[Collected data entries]
:::::
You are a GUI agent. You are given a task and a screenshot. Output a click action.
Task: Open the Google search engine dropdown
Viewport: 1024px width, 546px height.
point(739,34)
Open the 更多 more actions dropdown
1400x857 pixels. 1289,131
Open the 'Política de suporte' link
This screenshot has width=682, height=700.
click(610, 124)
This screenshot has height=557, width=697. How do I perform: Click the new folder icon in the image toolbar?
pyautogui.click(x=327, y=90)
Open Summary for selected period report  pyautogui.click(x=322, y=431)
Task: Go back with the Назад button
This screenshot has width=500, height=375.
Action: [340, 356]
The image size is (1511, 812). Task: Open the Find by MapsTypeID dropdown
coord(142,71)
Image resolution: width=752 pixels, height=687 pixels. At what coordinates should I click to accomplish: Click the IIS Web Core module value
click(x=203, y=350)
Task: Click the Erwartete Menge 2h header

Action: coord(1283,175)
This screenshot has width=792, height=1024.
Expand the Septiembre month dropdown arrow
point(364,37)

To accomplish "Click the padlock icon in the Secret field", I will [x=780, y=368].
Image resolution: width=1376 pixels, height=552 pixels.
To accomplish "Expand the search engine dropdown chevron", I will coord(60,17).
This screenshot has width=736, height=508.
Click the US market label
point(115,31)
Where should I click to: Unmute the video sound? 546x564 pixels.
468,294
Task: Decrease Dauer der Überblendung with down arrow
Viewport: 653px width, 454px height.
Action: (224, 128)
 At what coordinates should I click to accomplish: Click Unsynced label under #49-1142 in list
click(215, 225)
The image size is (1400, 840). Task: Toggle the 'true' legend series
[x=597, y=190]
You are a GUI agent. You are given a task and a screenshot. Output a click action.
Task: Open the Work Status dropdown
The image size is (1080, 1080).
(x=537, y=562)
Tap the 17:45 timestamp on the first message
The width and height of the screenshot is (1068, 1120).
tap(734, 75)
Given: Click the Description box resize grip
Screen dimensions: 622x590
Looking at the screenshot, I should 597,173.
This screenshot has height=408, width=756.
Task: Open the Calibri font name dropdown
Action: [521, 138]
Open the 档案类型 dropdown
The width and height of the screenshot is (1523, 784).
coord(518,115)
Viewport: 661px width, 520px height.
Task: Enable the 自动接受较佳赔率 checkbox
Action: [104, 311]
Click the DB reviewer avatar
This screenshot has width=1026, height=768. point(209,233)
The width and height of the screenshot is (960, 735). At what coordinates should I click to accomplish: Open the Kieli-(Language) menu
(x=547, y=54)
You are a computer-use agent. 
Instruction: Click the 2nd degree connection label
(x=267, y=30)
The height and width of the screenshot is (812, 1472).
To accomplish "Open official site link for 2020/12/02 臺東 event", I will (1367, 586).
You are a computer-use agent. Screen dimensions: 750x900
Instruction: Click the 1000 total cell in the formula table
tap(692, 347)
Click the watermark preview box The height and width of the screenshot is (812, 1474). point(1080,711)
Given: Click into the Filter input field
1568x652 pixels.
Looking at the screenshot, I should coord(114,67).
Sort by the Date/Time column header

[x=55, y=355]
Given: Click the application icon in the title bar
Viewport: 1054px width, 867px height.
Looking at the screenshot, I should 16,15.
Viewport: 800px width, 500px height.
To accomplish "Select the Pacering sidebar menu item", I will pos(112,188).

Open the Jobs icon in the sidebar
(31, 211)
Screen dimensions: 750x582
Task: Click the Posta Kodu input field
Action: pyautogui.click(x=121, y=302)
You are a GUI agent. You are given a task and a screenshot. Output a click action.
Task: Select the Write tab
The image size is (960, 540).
:::::
**Work order:**
Whenever the word "computer" shows up in a line of the entries, copy that line.

**Problem solution:**
You are a computer-use agent. 
You are a computer-use agent. Screen dimensions: 750x900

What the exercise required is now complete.